Wenn aber jetzt unser Verhalten hier nicht groß anders ist als das der anderen Canarios, dann muss es da, abgesehen vom Glück, noch etwas anderes geben. Auffallend hier ist die Arbeit unserer Santitätsabteilung. Nach dem Fußballausbruch in Fuencaliente hat man es tatsächlich geschafft, quasi aus dem Stand, innerhalb von nur 12 Stunden 650 Kontakte aufzuspüren, mit denen in Verbindung zu treten und am Folgetag zu testen. Kilian Sanchez, der Chef der Sanidad, und Mercedez Coello, die Krankenhauschefin, wirken aber auch nicht wie zwei Personen, die halt auf ihrem Posten sitzen, sondern die scheinen die Sache richtig ernst zu nehmen. Und Mercedez genießt auch eine gewisse Autorität. Nach der Fußball/Bodega-Geschichte hat Sie ein kurzes Video gemacht, in dem Sie in leicht angepissetem Tonfall sagte, dass man so einen Quatsch zu unterlassen hätte. Wenn man sich schon treffen will dann draußen bei der Virgin del Pino oder in den Bergen, aber doch verdammt noch mal nicht in einer Bodega. Das ganze war aber kein pressewirksamer Aufruf, sondern hat sich von alleine über die verschiedenen sozialen Medien verbreitet und man merkte Ihr die direkte Verärgerung auch an. So etwas wirkt dann eben auch eher authentisch.

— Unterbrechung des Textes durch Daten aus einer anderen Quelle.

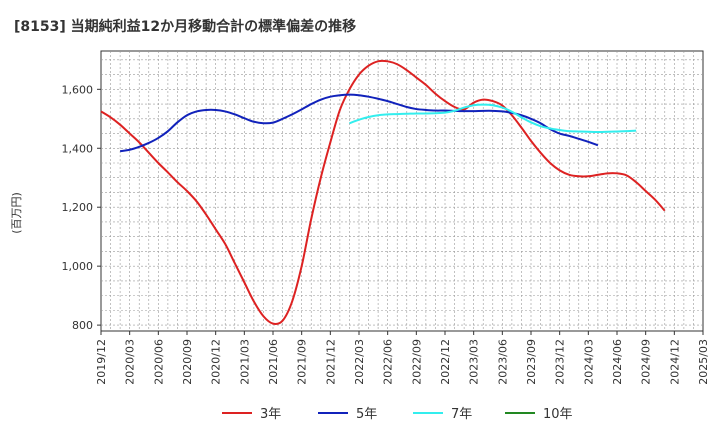  Describe the element at coordinates (502, 362) in the screenshot. I see `x-tick-label: 2023/06` at that location.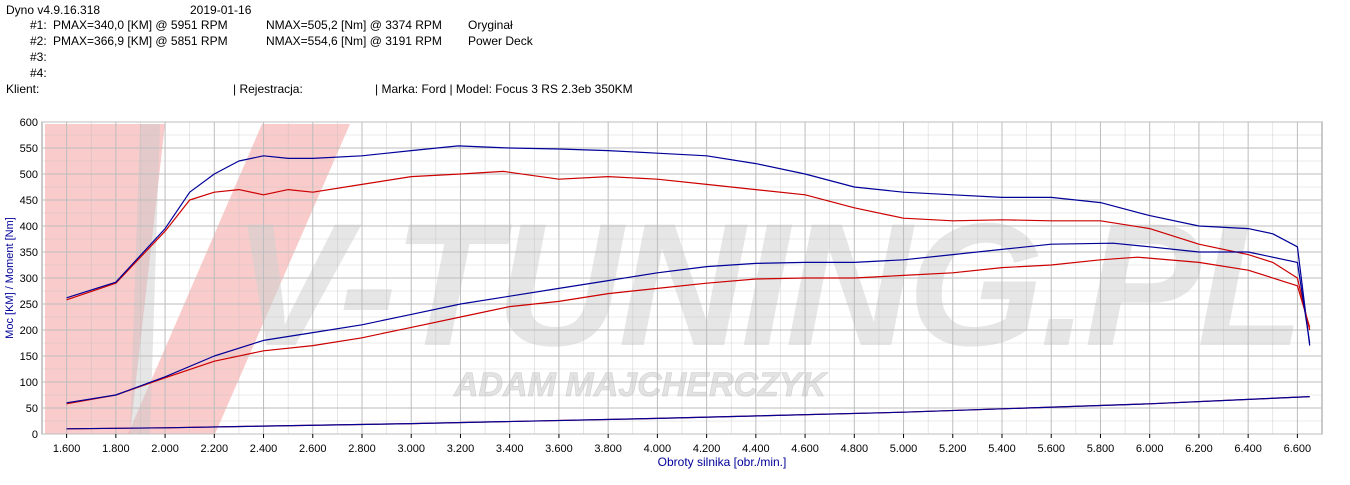 This screenshot has width=1350, height=485. I want to click on x-tick-label: 5.800, so click(1101, 449).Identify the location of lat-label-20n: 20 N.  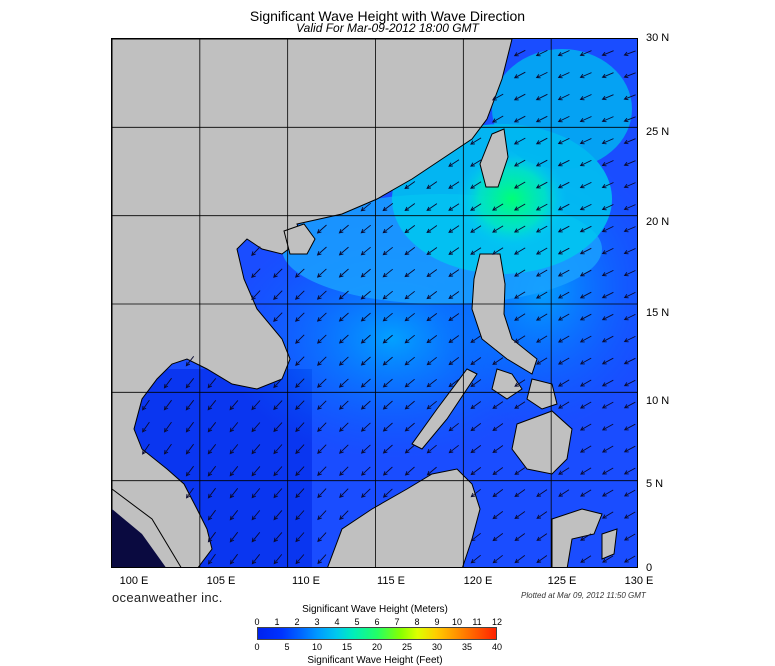
(658, 222).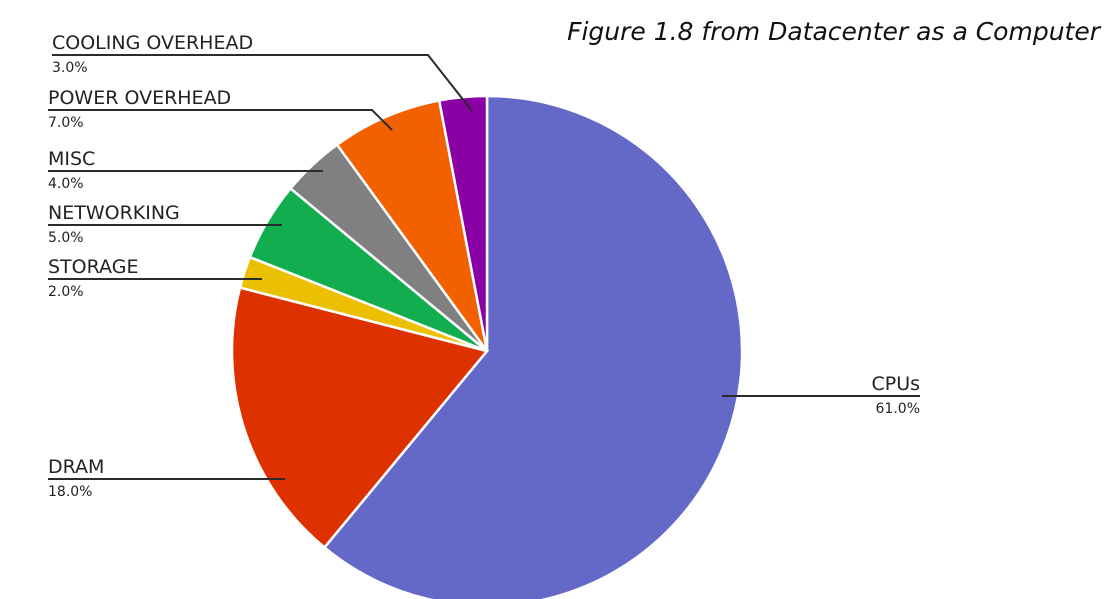 The image size is (1113, 599). Describe the element at coordinates (114, 213) in the screenshot. I see `slice-label-networking: NETWORKING` at that location.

Jetzt wo wir alle geimpft werden sollen, sind wir im Kanarenvergleich auch die Spitzenreiter. Wir hatten gestern schon rund 2.000 Personen injiziert, das macht rund 2,4 % der Bevölkerung. Der Kanarische Schnitt liegt bei 1,5%. Auch hier werden die Dosen abhängig zur Bevölkerungszahl verteilt, es nützt uns also nichts, dass die Insel kleiner ist.

Der Plan bis zum Sommer 80% der Bevölkerung geimpft zu haben ist aber natürlich gehörig ambitioniert. Egal welchen Impfstoff man nimmt, man wird ja immer zweimal gespritzt. Abstrakt gesehen bedeutet das, dass auf La Palma monatlich rund 22.000 Spritzen gesetzt werden müssten um das Ziel von etwa 65.000 Geimpften in 6 Monaten zu erreichen. Auf den ersten Blick ist das nicht zu schaffen. Jetzt muss man aber mal abwarten. Das ganze muss ja auf die Bevölkerung der einzelnen Gemeinden runtergerechnet werden. Da ich ja eher immer lokal denke habe ich das mal an El Paso ausgerechnet. Hier müsste man insgesamt 11.000 (2 Injektionen pro Nase) mal spritzen, macht pro Monat 1833. Auf den Arbeitstag gerechnet kommen wir dann auf rund 80 Impfungen pro Tag, bei einem Arbeitstag von 8 Stunden haben wir dann 10 pro Stunde oder eben alle 6 Minuten eine Impfung. Dafür muss aber natürlich genug von den Zaubermittelchen vorhanden sein, was im Moment ja nicht der Fall ist. Letztlich bedeutet das, dass der Rhythmus dann noch erhöht werden muss. Der erste Gedanke ist bei mir, dass das niemals klappen kann. Wenn man aber hier mal im Centro de Salud bei der morgendlichen Blutabnahme war, dann glaubt man plötzlich irgendwie daran, dass das möglich ist. Da werden beinahe jeden morgen in 1-2 Stunden 30-40 Leute angezapft.